_Input data_:
————————

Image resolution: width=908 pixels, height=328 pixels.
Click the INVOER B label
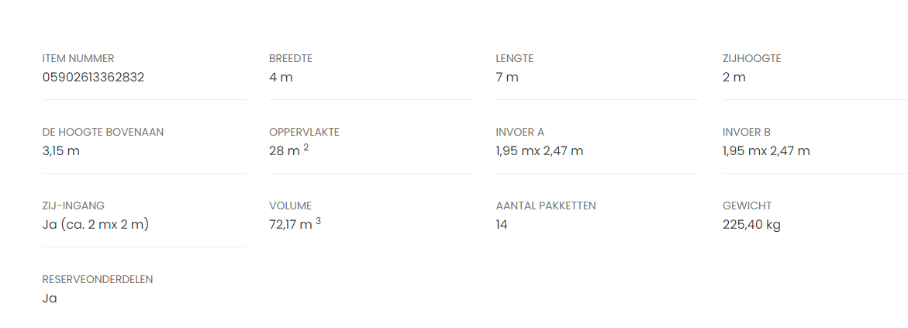(747, 132)
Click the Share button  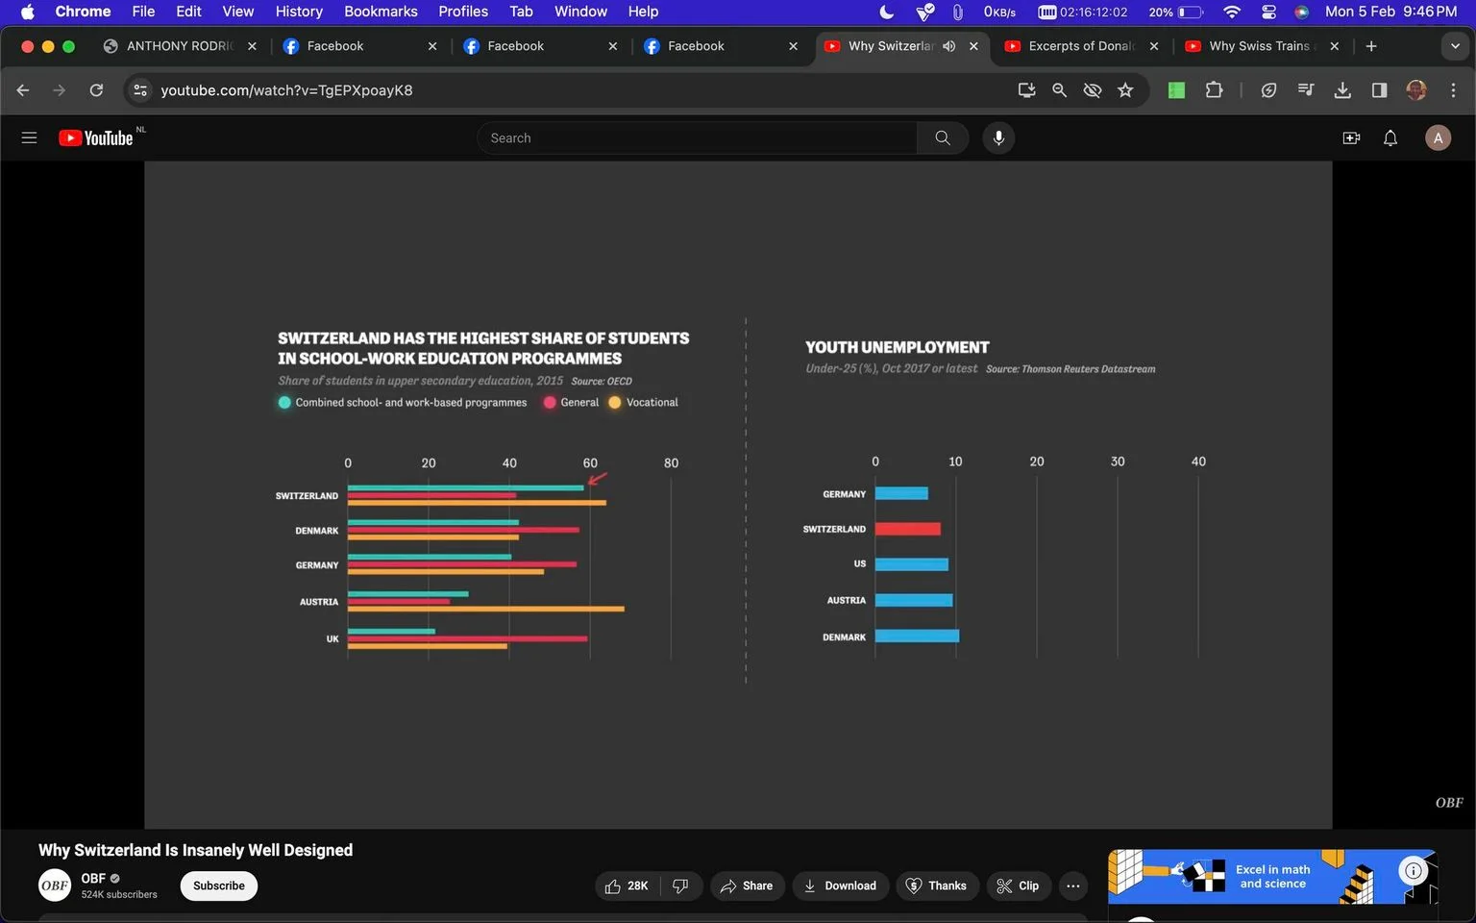point(747,886)
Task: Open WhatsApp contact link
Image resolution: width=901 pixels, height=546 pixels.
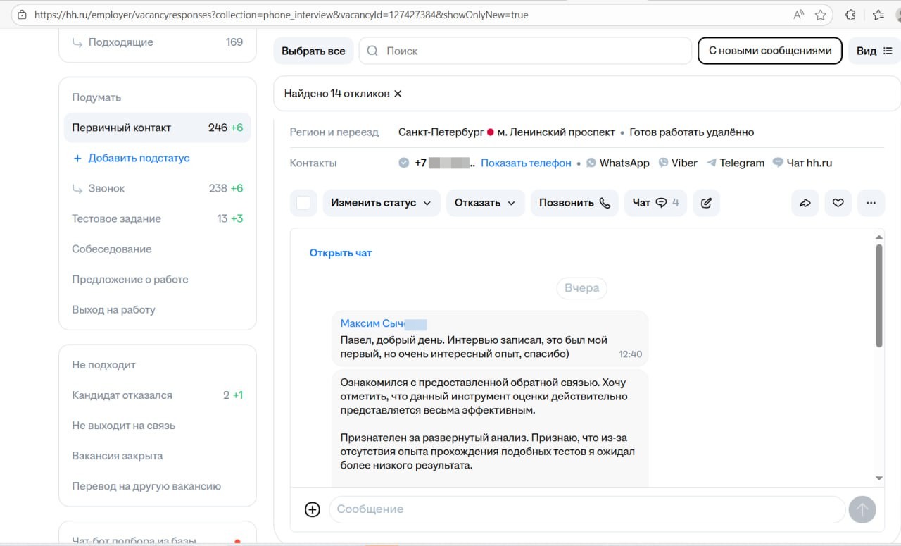Action: [617, 163]
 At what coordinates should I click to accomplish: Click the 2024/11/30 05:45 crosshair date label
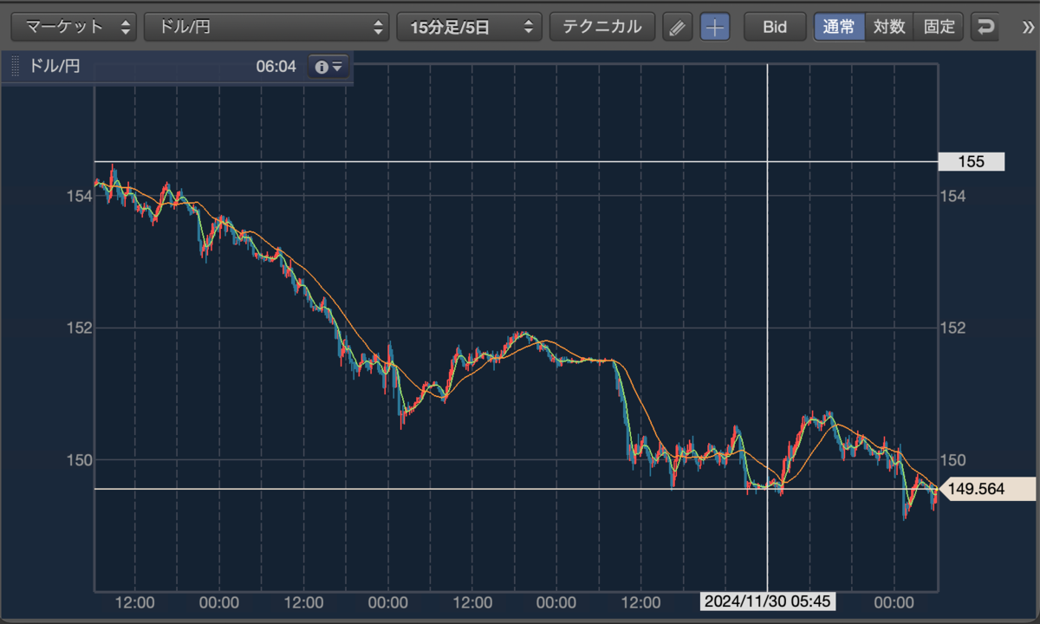pyautogui.click(x=767, y=601)
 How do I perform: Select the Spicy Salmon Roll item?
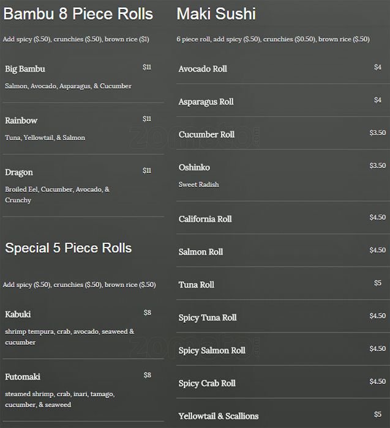pos(212,351)
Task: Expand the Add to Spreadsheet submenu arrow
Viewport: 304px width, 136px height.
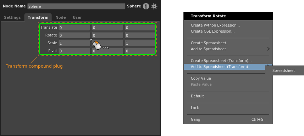Action: pyautogui.click(x=268, y=49)
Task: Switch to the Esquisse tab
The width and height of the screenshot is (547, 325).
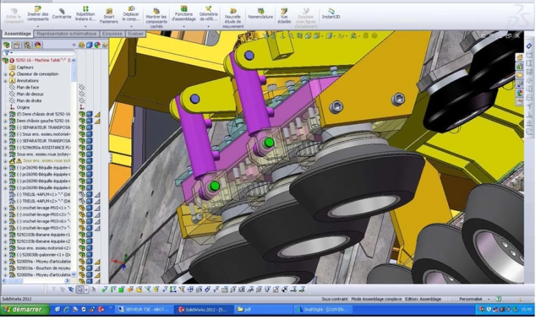Action: [112, 33]
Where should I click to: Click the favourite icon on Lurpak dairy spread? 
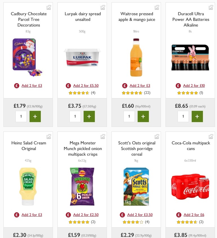[103, 7]
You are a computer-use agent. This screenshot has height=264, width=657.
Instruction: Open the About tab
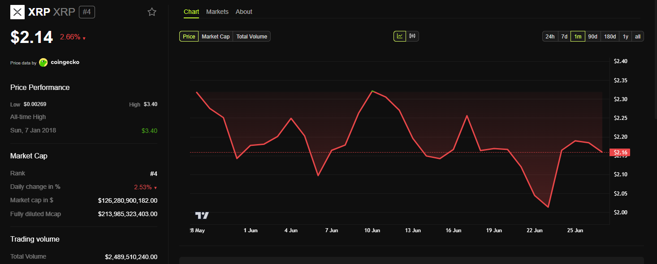coord(244,12)
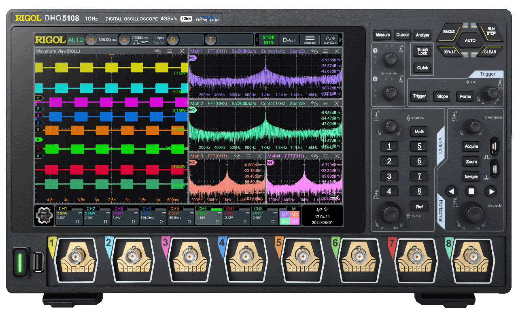This screenshot has height=314, width=518.
Task: Select the drag hand icon on Waveform View
Action: click(157, 50)
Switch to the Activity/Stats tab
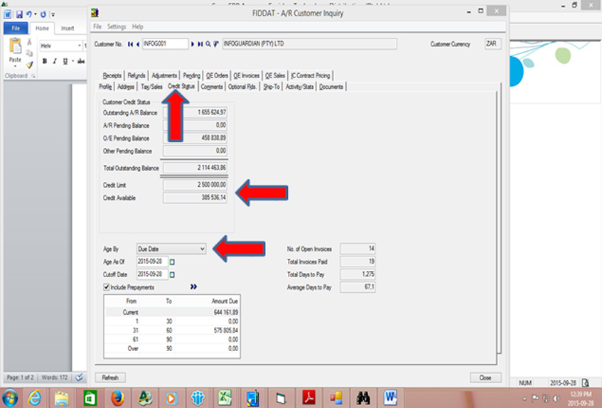Screen dimensions: 602x408 point(299,87)
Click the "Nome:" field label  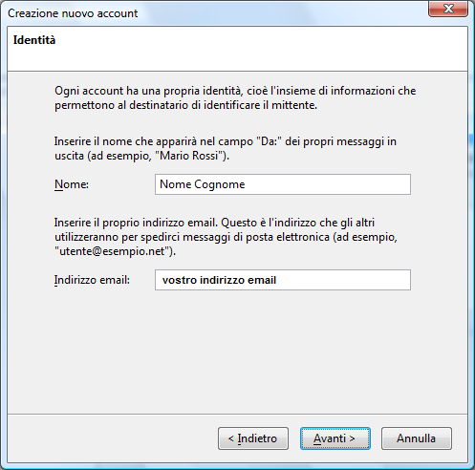[72, 184]
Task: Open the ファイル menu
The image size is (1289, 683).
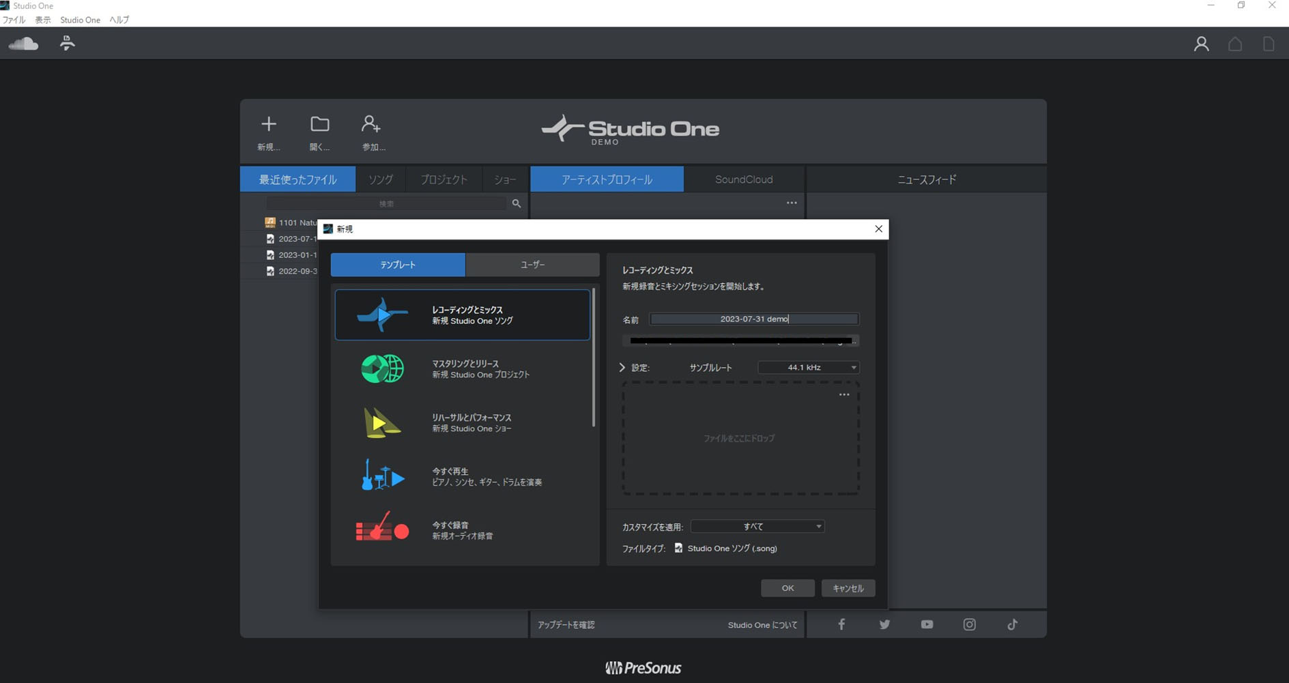Action: (x=14, y=20)
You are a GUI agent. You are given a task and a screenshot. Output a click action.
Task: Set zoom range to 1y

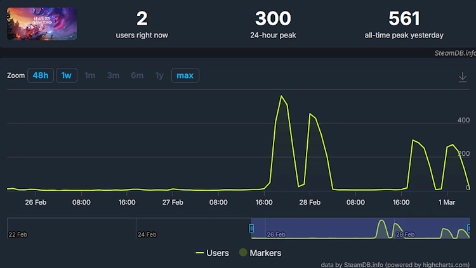(x=159, y=75)
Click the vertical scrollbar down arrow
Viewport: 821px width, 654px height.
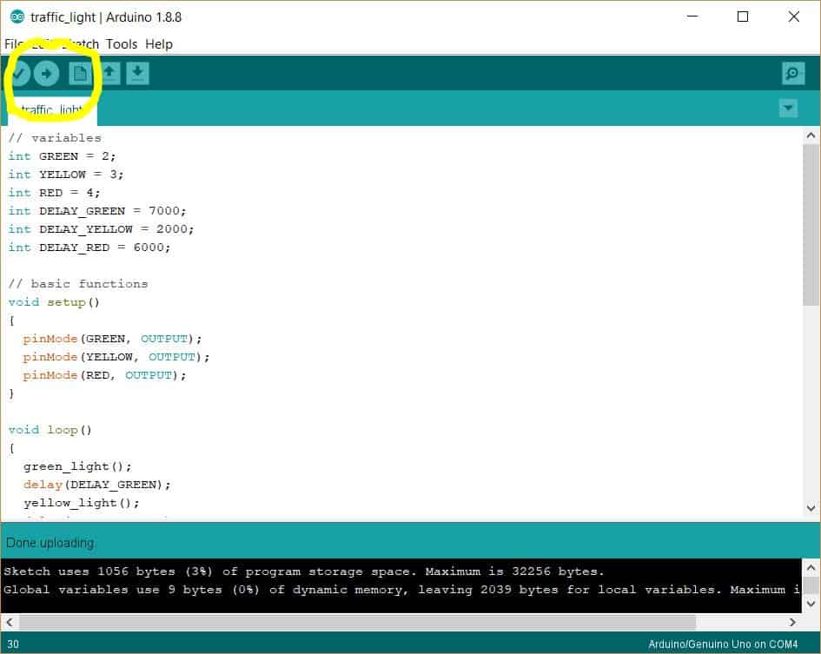(x=810, y=510)
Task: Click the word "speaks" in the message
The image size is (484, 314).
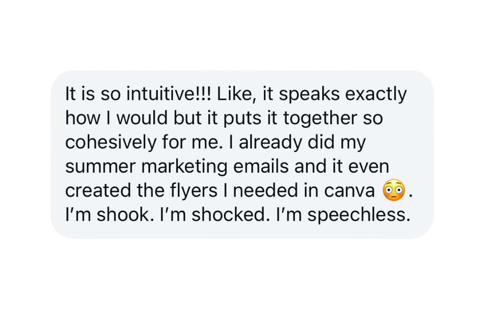Action: 309,95
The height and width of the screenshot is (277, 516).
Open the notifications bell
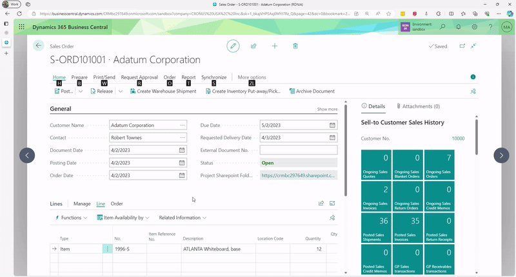pos(459,27)
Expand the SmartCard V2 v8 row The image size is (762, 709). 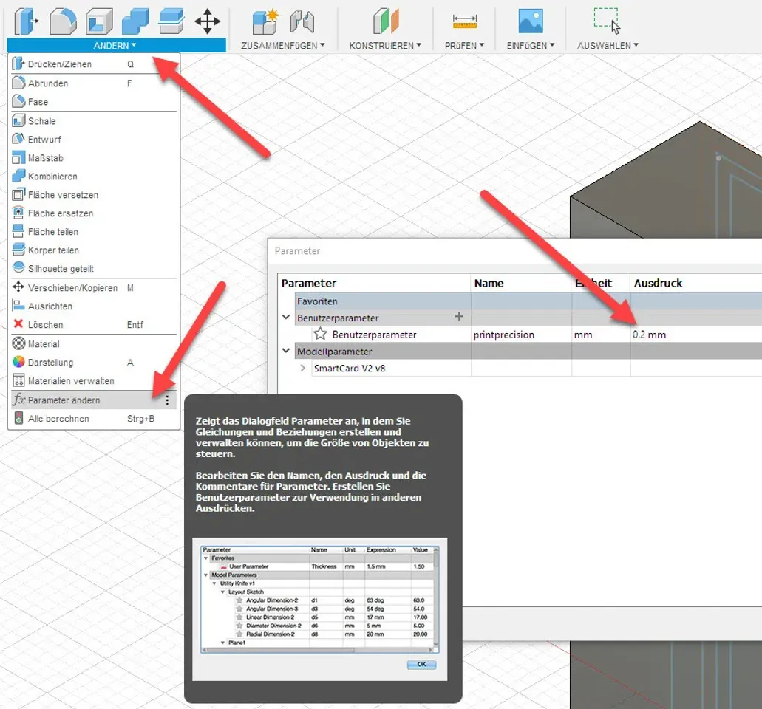(303, 368)
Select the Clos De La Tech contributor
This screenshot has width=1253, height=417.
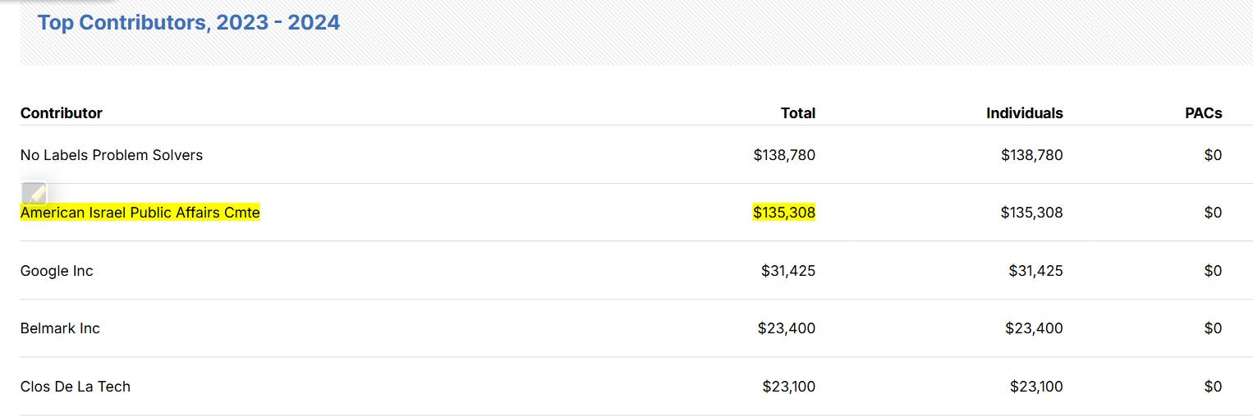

————————

Among the records, find every line holding the word "agent" and copy it.

_Expected output_:
You are a computer-use agent. This screenshot has height=264, width=657.
You are a GUI agent. You are given a task and a screenshot. Output a click action.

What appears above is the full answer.